Stored entries
§
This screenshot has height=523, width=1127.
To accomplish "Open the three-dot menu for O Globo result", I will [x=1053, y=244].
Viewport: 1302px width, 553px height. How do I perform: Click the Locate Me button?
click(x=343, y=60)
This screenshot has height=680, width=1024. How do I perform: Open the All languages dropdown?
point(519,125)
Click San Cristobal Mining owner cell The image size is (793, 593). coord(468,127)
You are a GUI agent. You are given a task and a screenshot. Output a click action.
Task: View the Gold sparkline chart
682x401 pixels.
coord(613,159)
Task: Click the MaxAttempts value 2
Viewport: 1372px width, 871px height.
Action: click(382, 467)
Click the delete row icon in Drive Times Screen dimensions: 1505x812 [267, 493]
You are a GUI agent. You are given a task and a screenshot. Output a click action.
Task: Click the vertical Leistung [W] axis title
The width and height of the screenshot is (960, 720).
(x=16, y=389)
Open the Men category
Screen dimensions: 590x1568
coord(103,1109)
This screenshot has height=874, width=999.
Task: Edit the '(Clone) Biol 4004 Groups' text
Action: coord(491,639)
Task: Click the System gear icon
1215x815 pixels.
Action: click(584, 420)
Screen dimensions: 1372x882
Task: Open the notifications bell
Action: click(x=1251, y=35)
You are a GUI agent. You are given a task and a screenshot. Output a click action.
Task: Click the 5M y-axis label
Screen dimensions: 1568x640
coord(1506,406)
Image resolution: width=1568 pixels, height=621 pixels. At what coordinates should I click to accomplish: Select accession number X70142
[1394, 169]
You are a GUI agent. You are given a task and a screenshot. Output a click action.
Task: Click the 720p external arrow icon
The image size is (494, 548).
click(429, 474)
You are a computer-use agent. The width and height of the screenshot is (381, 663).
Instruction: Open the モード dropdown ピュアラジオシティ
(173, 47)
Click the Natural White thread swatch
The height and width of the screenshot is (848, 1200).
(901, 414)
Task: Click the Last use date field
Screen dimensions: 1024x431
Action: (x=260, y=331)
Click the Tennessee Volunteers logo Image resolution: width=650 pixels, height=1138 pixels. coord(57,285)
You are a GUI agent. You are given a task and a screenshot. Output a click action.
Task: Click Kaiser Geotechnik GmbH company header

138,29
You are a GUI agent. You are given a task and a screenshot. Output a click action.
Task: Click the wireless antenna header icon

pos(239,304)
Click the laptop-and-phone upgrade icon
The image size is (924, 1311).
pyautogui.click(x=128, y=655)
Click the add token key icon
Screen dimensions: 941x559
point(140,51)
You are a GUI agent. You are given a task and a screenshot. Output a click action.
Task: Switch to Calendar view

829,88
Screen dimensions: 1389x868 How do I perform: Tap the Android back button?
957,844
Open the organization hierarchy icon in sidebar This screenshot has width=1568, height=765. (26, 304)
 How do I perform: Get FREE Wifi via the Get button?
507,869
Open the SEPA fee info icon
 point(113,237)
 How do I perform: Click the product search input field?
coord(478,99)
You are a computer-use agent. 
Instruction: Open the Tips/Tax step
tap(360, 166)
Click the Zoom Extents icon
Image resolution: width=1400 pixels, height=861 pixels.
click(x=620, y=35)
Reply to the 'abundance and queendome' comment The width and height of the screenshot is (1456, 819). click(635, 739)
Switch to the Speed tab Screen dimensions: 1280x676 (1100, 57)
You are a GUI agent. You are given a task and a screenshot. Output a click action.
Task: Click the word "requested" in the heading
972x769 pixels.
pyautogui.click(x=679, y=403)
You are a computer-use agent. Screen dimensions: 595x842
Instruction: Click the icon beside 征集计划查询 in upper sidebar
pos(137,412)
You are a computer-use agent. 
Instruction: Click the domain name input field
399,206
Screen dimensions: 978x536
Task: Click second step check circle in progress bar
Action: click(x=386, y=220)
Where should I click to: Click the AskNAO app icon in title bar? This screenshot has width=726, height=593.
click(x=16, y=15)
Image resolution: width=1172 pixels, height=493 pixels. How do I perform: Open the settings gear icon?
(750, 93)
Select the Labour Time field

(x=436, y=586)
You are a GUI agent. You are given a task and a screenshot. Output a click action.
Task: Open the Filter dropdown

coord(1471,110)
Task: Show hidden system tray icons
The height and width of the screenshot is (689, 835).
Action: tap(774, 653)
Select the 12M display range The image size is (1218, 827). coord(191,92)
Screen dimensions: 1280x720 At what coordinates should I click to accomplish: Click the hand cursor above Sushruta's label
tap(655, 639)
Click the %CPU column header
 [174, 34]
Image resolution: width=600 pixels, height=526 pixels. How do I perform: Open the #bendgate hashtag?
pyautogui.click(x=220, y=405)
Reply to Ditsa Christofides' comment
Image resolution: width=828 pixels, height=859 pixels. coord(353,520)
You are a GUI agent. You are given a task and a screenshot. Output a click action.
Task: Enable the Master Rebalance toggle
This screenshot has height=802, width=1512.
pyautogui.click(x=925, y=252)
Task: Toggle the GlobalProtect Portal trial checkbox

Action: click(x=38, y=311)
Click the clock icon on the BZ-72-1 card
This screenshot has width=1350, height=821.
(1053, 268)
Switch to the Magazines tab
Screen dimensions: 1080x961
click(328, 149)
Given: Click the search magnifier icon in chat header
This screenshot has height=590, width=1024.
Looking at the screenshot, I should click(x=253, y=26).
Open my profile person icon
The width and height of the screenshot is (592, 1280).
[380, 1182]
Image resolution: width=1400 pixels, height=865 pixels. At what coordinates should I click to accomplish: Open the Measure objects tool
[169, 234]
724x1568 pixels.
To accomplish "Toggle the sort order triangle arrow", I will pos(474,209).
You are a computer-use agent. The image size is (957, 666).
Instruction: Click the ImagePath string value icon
§
_What the task requires_. Please write out each entry shown above exactly as given.

_Finished task_.
This screenshot has height=523, width=1127.
To accomplish "Open the three-dot menu for O Globo result", I will [x=1053, y=244].
Viewport: 1302px width, 553px height. How do I perform: Click the Locate Me button?
click(x=343, y=60)
This screenshot has height=680, width=1024. How do I perform: Open the All languages dropdown?
point(519,125)
Click San Cristobal Mining owner cell The image size is (793, 593). coord(468,127)
You are a GUI agent. You are given a task and a screenshot. Output a click action.
Task: View the Gold sparkline chart
682x401 pixels.
coord(613,159)
Task: Click the MaxAttempts value 2
Viewport: 1372px width, 871px height.
Action: click(382, 467)
Click the delete row icon in Drive Times Screen dimensions: 1505x812 [267, 493]
You are a GUI agent. You are given a task and a screenshot. Output a click action.
Task: Click the vertical Leistung [W] axis title
The width and height of the screenshot is (960, 720).
(x=16, y=389)
Open the Men category
Screen dimensions: 590x1568
coord(103,1109)
This screenshot has height=874, width=999.
Task: Edit the '(Clone) Biol 4004 Groups' text
Action: coord(491,639)
Task: Click the System gear icon
1215x815 pixels.
Action: click(584, 420)
Screen dimensions: 1372x882
Task: Open the notifications bell
Action: click(x=1251, y=35)
You are a GUI agent. You are given a task and a screenshot. Output a click action.
Task: Click the 5M y-axis label
Screen dimensions: 1568x640
coord(1506,406)
Image resolution: width=1568 pixels, height=621 pixels. At what coordinates should I click to accomplish: Select accession number X70142
[1394, 169]
You are a GUI agent. You are given a task and a screenshot. Output a click action.
Task: Click the 720p external arrow icon
The image size is (494, 548).
click(429, 474)
You are a computer-use agent. The width and height of the screenshot is (381, 663).
Instruction: Open the モード dropdown ピュアラジオシティ
(173, 47)
Click the Natural White thread swatch
The height and width of the screenshot is (848, 1200).
(901, 414)
Task: Click the Last use date field
Screen dimensions: 1024x431
Action: (x=260, y=331)
Click the Tennessee Volunteers logo Image resolution: width=650 pixels, height=1138 pixels. coord(57,285)
You are a GUI agent. You are given a task and a screenshot. Output a click action.
Task: Click Kaiser Geotechnik GmbH company header

138,29
You are a GUI agent. You are given a task and a screenshot. Output a click action.
Task: Click the wireless antenna header icon

pos(239,304)
Click the laptop-and-phone upgrade icon
The image size is (924, 1311).
pyautogui.click(x=128, y=655)
Click the add token key icon
Screen dimensions: 941x559
point(140,51)
You are a GUI agent. You are given a task and a screenshot. Output a click action.
Task: Switch to Calendar view

829,88
Screen dimensions: 1389x868 How do I perform: Tap the Android back button?
957,844
Open the organization hierarchy icon in sidebar This screenshot has width=1568, height=765. (26, 304)
 How do I perform: Get FREE Wifi via the Get button?
507,869
Open the SEPA fee info icon
 point(113,237)
 How do I perform: Click the product search input field?
coord(478,99)
You are a computer-use agent. 
Instruction: Open the Tips/Tax step
tap(360, 166)
Click the Zoom Extents icon
Image resolution: width=1400 pixels, height=861 pixels.
click(x=620, y=35)
Reply to the 'abundance and queendome' comment The width and height of the screenshot is (1456, 819). click(635, 739)
Switch to the Speed tab Screen dimensions: 1280x676 (1100, 57)
You are a GUI agent. You are given a task and a screenshot. Output a click action.
Task: Click the word "requested" in the heading
972x769 pixels.
pyautogui.click(x=679, y=403)
You are a computer-use agent. Screen dimensions: 595x842
Instruction: Click the icon beside 征集计划查询 in upper sidebar
pos(137,412)
You are a computer-use agent. 
Instruction: Click the domain name input field
399,206
Screen dimensions: 978x536
Task: Click second step check circle in progress bar
Action: click(x=386, y=220)
Where should I click to: Click the AskNAO app icon in title bar? This screenshot has width=726, height=593.
click(x=16, y=15)
Image resolution: width=1172 pixels, height=493 pixels. How do I perform: Open the settings gear icon?
(750, 93)
Select the Labour Time field

(x=436, y=586)
You are a GUI agent. You are given a task and a screenshot. Output a click action.
Task: Open the Filter dropdown

coord(1471,110)
Task: Show hidden system tray icons
The height and width of the screenshot is (689, 835).
Action: tap(774, 653)
Select the 12M display range The image size is (1218, 827). coord(191,92)
Screen dimensions: 1280x720 At what coordinates should I click to accomplish: Click the hand cursor above Sushruta's label
tap(655, 639)
Click the %CPU column header
 [174, 34]
Image resolution: width=600 pixels, height=526 pixels. How do I perform: Open the #bendgate hashtag?
pyautogui.click(x=220, y=405)
Reply to Ditsa Christofides' comment
Image resolution: width=828 pixels, height=859 pixels. coord(353,520)
You are a GUI agent. You are given a task and a screenshot. Output a click action.
Task: Enable the Master Rebalance toggle
This screenshot has height=802, width=1512.
pyautogui.click(x=925, y=252)
Task: Toggle the GlobalProtect Portal trial checkbox

Action: click(x=38, y=311)
Click the clock icon on the BZ-72-1 card
This screenshot has width=1350, height=821.
(1053, 268)
Switch to the Magazines tab
Screen dimensions: 1080x961
click(328, 149)
Given: Click the search magnifier icon in chat header
This screenshot has height=590, width=1024.
Looking at the screenshot, I should click(x=253, y=26).
Open my profile person icon
The width and height of the screenshot is (592, 1280).
[380, 1182]
Image resolution: width=1400 pixels, height=865 pixels. At what coordinates should I click to accomplish: Open the Measure objects tool
[169, 234]
724x1568 pixels.
To accomplish "Toggle the sort order triangle arrow", I will pos(474,209).
You are a computer-use agent. The image size is (957, 666).
Instruction: Click the ImagePath string value icon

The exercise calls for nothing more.